Sen. Robert Menendez, the chamber’s top foreign policy official, just returned Wednesday evening from a fact-finding mission to the Ukraine, where Moscow-backed separatists have been fighting government troops since mid-April.

In a wide-ranging interview with Fox News Latino, Menendez, who is chairman of the Senate Foreign Affairs Committee, spoke Thursday about Ukraine, Russian President Vladimir Putin and the Islamic State militants, who have taken over parts of Syria and Iraq and beheaded two U.S. journalists in as many weeks.

Menendez, D-New Jersey, also addressed the criticism by many Republicans and some Democrats that the Obama administration has been too slow to react to percolating foreign policy situations in the Middle East and the Ukraine, among other places.

Russian Aggression In Ukraine

You just returned from the Ukraine. What can you tell us about what you found on your trip?

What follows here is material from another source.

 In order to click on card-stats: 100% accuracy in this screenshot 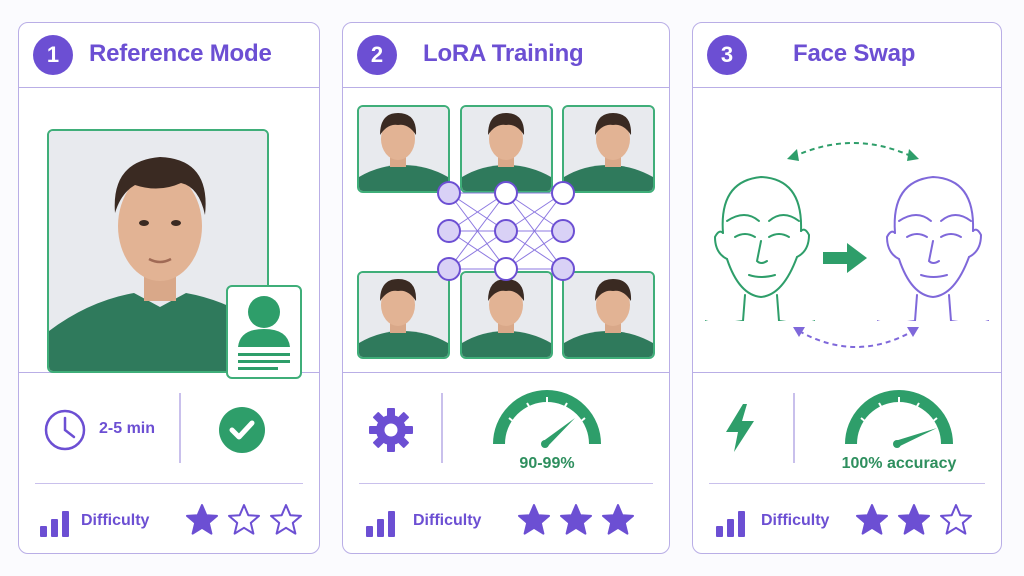, I will do `click(847, 428)`. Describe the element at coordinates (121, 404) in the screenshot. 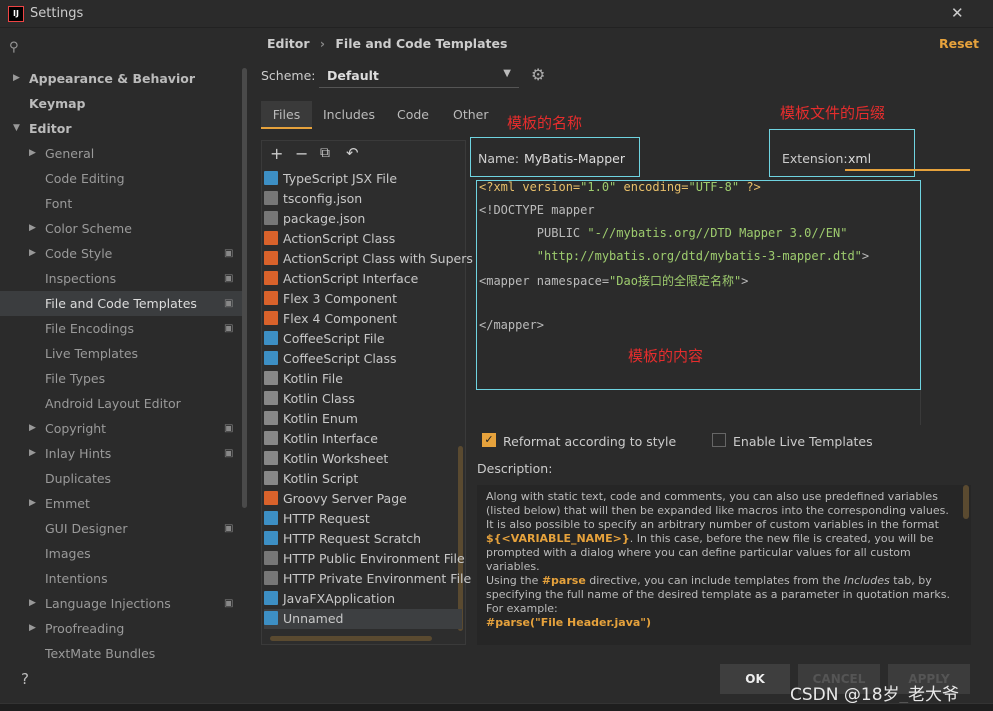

Menendez: The Ukraine, from my perspective, is under invasion. Thousands of Russian troops have gone into Ukraine, directly engaging the Ukrainian army. They’ve used columns of tanks, armored vehicles, surface-to-surface missiles. The reality is that this is an invasion.

What do you think should be done in response?

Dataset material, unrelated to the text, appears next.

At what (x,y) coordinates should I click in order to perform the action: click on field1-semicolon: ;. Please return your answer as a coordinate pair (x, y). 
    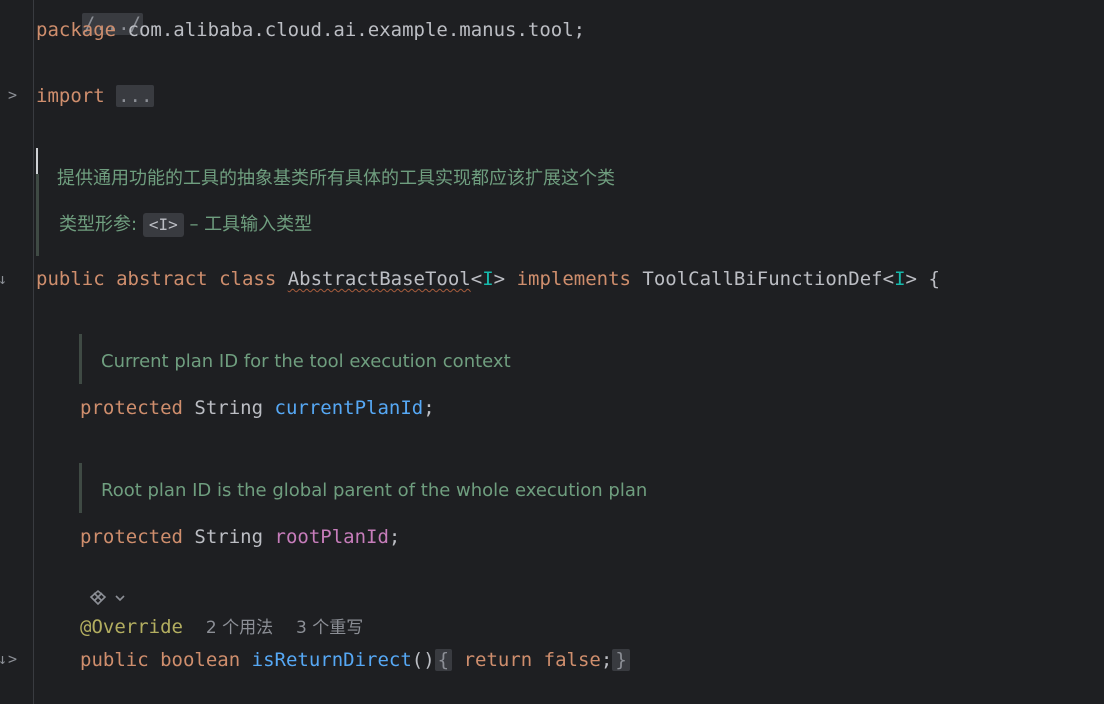
    Looking at the image, I should click on (429, 408).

Menendez: The Ukranians are fighting, but they’re out-manned and out-gunned. We need to change the calculus for Putin about his aggression, figuring that now he’s sized up the West and says to himself that we’re not going to levy the most difficult sanctions.

We have to understand who we’re dealing with. He continues his aggression. He was a KGB agent and is a great admirer of Peter the Great. And Peter the Great was “great” because he expanded the Russian empire.

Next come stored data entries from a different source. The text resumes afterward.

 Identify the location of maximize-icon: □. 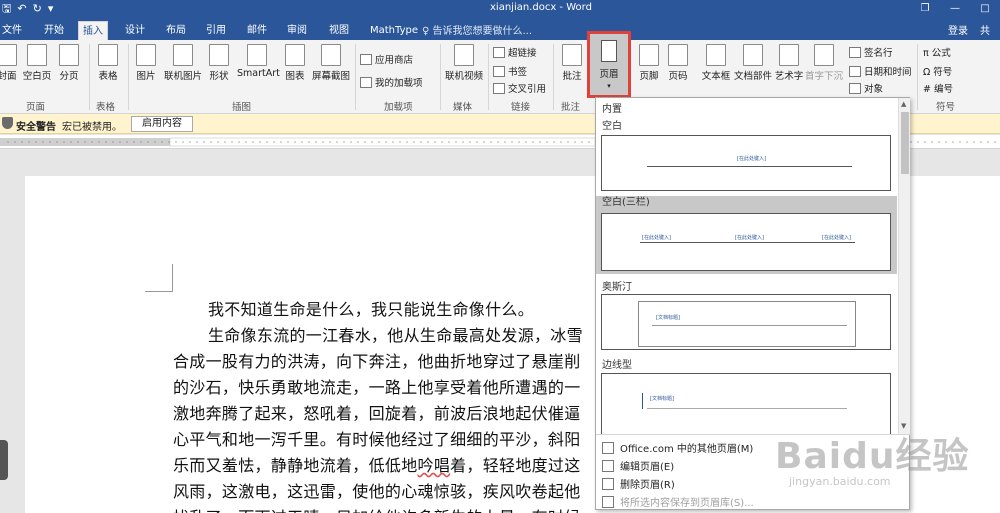
(985, 9).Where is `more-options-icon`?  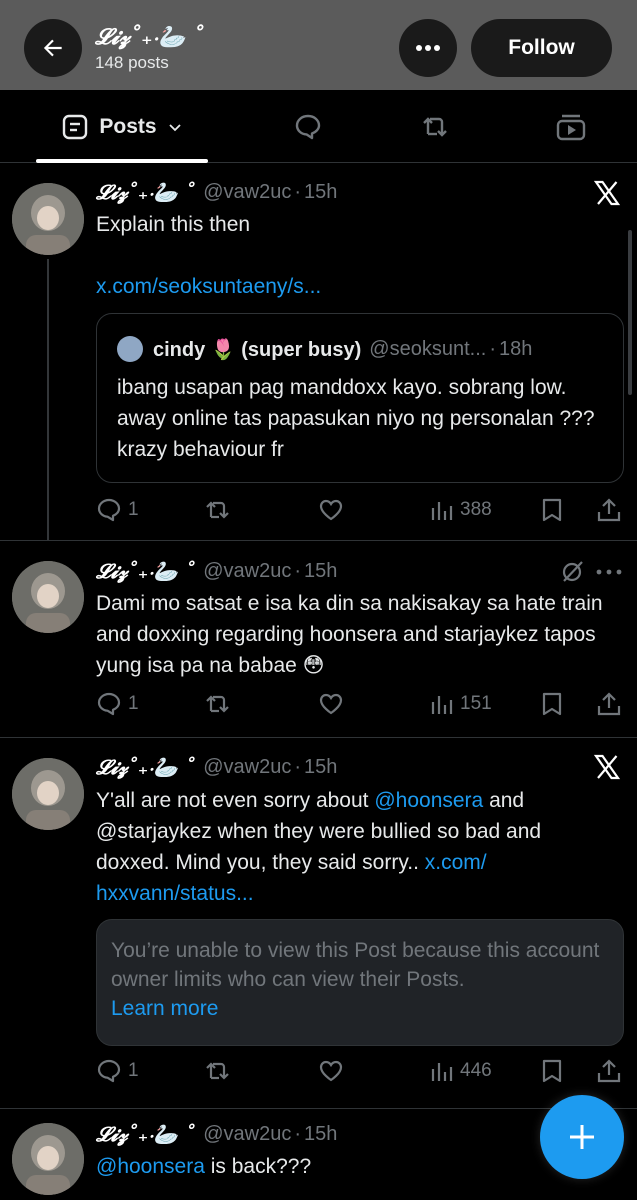
more-options-icon is located at coordinates (609, 572).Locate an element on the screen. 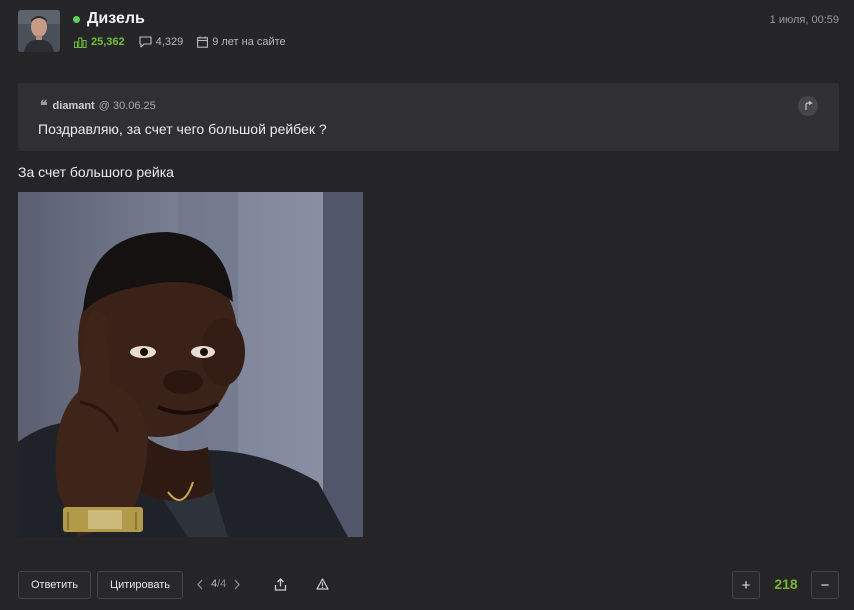 The image size is (854, 610). chevron-left-icon is located at coordinates (200, 584).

When you see a threat, the sooner you deal with it, the more decisively you deal with it, the better.

— Sen. Robert Menendez, Chairman, Foreign Affairs Committee

Our response has to be more vigorous, more robust [than it has been], there needs to be an expansion of sanctions.

We [the U.S. and Europe] need to help the Ukranians defend themselves [by providing them] with more sophisticated weapons. We’ve given them night goggles, but what good are they if you can see something but can’t stop them?umen

This is a watershed moment, not just in the context of Ukraine – Putin is fighting Europe on Ukranian soil. Everything he hates about Ukrainians looking westward is about Europe.

The Europeans have to decide how far they are going to let him go. He already did this in Georgia, in Crimea, and other places. He has a history.

How do you think the U.S. has handled this so far?

Menendez: The answers have not been strong enough. Weakness invites provocation. Strength stops it.

The Islamic State

Many people are saying that President Obama has not been assertive in dealing with ISIS. They criticized him when he said that his administration did not yet have a strategy for how to deal with ISIS’s aggressive moves and brutal attacks in Syria and Iraq. What do you think about how the president has handled ISIS so far?

Menendez: When the president said we don’t have a strategy, it’s not that we don’t have one, it’s that we haven’t yet decided on one. It was a poor choice of wording.

I know we’ve been working on what kinds of coalitions we’re going to build [to respond to ISIS]. ISIS is a national security threat. The beheadings show how ruthless they are, it shows their barbarity and antipathy toward Americans.

The execution of Iraqi troops, the swiftness with which they’ve been able to gain territory – all that together with the fact that they’re operating over a large swath of unregulated land mass in Syria and Iraq. They could try to launch attacks against American interests, both abroad and here.

I’m for a robust role in ultimately seeking to weaken but ultimately destroy ISIS.

We have to listen to the military people, who understand what’s the right strategy.

Some members of your own party, such as Sen. Dianne Feinstein [D-Calif., head of the Senate Intelligence Committee], have publicly said that President Obama has been too cautious in dealing with ISIS. Do you disagree with that?

Menendez: I think the president is cautious because he doesn’t want to engage us in another Iraq or Afghanistan. By the same token, when you see a threat, the sooner you deal with it, the more decisively you deal with it, the better.

I’m hoping that the strategy they’re finalizing is both pervasive and that it destroys ISIS. With Al-Qaeda, we took out the leadership, with ISIS we should do the same.

So you agree with how the Obama administration has responded to ISIS so far?

Menendez: I’m not ready to cast judgment. From everything I hear, I understand, from my discussions with the Defense Department, they’ve been devising options and looking at strategies.

They have to go before my committee for authorization for any use of force.

When I see the strategy they’re considering, I’ll know if it seems right.

Would you support one that includes boots on the ground?

Menendez: I’m not inclined to want boots on the ground, but I have to listen to what their strategy ultimately is – whether it’s using special operations forces, or something more broad.

Here we have a specific goal. This is not about nation-building. It’s about taking out a terrorist group.